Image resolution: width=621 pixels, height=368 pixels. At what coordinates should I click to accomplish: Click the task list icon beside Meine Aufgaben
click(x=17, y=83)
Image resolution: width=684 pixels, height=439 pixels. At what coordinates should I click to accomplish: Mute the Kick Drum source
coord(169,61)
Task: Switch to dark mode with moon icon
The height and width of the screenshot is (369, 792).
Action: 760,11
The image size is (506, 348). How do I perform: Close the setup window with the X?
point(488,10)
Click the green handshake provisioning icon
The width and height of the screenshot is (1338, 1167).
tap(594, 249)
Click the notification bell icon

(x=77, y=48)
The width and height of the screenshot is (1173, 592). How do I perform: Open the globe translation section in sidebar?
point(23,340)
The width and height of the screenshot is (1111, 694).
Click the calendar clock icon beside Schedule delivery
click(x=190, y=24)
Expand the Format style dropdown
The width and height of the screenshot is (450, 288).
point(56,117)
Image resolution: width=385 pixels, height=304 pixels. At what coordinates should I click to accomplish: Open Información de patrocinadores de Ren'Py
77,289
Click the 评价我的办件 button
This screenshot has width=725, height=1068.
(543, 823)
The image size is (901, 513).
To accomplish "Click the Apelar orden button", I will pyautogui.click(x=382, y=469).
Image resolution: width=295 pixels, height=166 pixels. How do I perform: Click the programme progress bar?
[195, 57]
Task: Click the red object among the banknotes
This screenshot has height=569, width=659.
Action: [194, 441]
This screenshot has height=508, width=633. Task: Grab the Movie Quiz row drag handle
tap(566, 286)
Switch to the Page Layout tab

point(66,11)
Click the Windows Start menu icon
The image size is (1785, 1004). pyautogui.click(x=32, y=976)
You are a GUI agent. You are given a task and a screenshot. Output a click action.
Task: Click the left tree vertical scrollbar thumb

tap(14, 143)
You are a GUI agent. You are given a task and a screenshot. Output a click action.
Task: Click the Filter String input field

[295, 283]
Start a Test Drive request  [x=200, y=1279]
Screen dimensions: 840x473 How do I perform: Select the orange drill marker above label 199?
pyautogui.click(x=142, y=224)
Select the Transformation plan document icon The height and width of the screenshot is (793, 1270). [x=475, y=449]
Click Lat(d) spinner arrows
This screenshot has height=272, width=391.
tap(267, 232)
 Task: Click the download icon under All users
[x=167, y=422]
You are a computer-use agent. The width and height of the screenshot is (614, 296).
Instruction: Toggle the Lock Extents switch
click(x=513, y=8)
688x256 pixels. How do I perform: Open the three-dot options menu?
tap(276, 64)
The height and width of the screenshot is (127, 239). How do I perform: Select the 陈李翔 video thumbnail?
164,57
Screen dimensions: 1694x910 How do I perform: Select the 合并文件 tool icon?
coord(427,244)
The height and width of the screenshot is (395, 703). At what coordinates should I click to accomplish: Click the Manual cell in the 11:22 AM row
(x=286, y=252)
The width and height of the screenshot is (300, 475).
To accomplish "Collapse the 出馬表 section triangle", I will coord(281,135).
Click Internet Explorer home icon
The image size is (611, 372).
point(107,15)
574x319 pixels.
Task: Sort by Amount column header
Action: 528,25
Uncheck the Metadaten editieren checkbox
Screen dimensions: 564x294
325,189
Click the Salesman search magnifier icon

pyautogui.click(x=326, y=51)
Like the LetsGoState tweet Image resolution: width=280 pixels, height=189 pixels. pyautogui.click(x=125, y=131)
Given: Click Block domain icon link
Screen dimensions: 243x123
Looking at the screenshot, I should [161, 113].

WORK TO COMPLETE: Copy these records line for line, keeping every line exactly as it appears.

SOLUTION TO THIS PROBLEM:
Image resolution: width=621 pixels, height=368 pixels. At what coordinates should I click to accomplish: Click the task list icon beside Meine Aufgaben
click(x=17, y=83)
Image resolution: width=684 pixels, height=439 pixels. At what coordinates should I click to accomplish: Mute the Kick Drum source
coord(169,61)
Task: Switch to dark mode with moon icon
The height and width of the screenshot is (369, 792).
Action: 760,11
The image size is (506, 348). How do I perform: Close the setup window with the X?
point(488,10)
Click the green handshake provisioning icon
The width and height of the screenshot is (1338, 1167).
tap(594, 249)
Click the notification bell icon

(x=77, y=48)
The width and height of the screenshot is (1173, 592). How do I perform: Open the globe translation section in sidebar?
point(23,340)
The width and height of the screenshot is (1111, 694).
Click the calendar clock icon beside Schedule delivery
click(x=190, y=24)
Expand the Format style dropdown
The width and height of the screenshot is (450, 288).
point(56,117)
Image resolution: width=385 pixels, height=304 pixels. At what coordinates should I click to accomplish: Open Información de patrocinadores de Ren'Py
77,289
Click the 评价我的办件 button
This screenshot has width=725, height=1068.
(543, 823)
The image size is (901, 513).
To accomplish "Click the Apelar orden button", I will pyautogui.click(x=382, y=469).
Image resolution: width=295 pixels, height=166 pixels. How do I perform: Click the programme progress bar?
[195, 57]
Task: Click the red object among the banknotes
This screenshot has height=569, width=659.
Action: [194, 441]
This screenshot has height=508, width=633. Task: Grab the Movie Quiz row drag handle
tap(566, 286)
Switch to the Page Layout tab

point(66,11)
Click the Windows Start menu icon
The image size is (1785, 1004). pyautogui.click(x=32, y=976)
You are a GUI agent. You are given a task and a screenshot. Output a click action.
Task: Click the left tree vertical scrollbar thumb

tap(14, 143)
You are a GUI agent. You are given a task and a screenshot. Output a click action.
Task: Click the Filter String input field

[295, 283]
Start a Test Drive request  [x=200, y=1279]
Screen dimensions: 840x473 How do I perform: Select the orange drill marker above label 199?
pyautogui.click(x=142, y=224)
Select the Transformation plan document icon The height and width of the screenshot is (793, 1270). [x=475, y=449]
Click Lat(d) spinner arrows
This screenshot has height=272, width=391.
tap(267, 232)
 Task: Click the download icon under All users
[x=167, y=422]
You are a computer-use agent. The width and height of the screenshot is (614, 296).
Instruction: Toggle the Lock Extents switch
click(x=513, y=8)
688x256 pixels. How do I perform: Open the three-dot options menu?
tap(276, 64)
The height and width of the screenshot is (127, 239). How do I perform: Select the 陈李翔 video thumbnail?
164,57
Screen dimensions: 1694x910 How do I perform: Select the 合并文件 tool icon?
coord(427,244)
The height and width of the screenshot is (395, 703). At what coordinates should I click to accomplish: Click the Manual cell in the 11:22 AM row
(x=286, y=252)
The width and height of the screenshot is (300, 475).
To accomplish "Collapse the 出馬表 section triangle", I will coord(281,135).
Click Internet Explorer home icon
The image size is (611, 372).
point(107,15)
574x319 pixels.
Task: Sort by Amount column header
Action: 528,25
Uncheck the Metadaten editieren checkbox
Screen dimensions: 564x294
325,189
Click the Salesman search magnifier icon

pyautogui.click(x=326, y=51)
Like the LetsGoState tweet Image resolution: width=280 pixels, height=189 pixels. pyautogui.click(x=125, y=131)
Given: Click Block domain icon link
Screen dimensions: 243x123
Looking at the screenshot, I should [161, 113].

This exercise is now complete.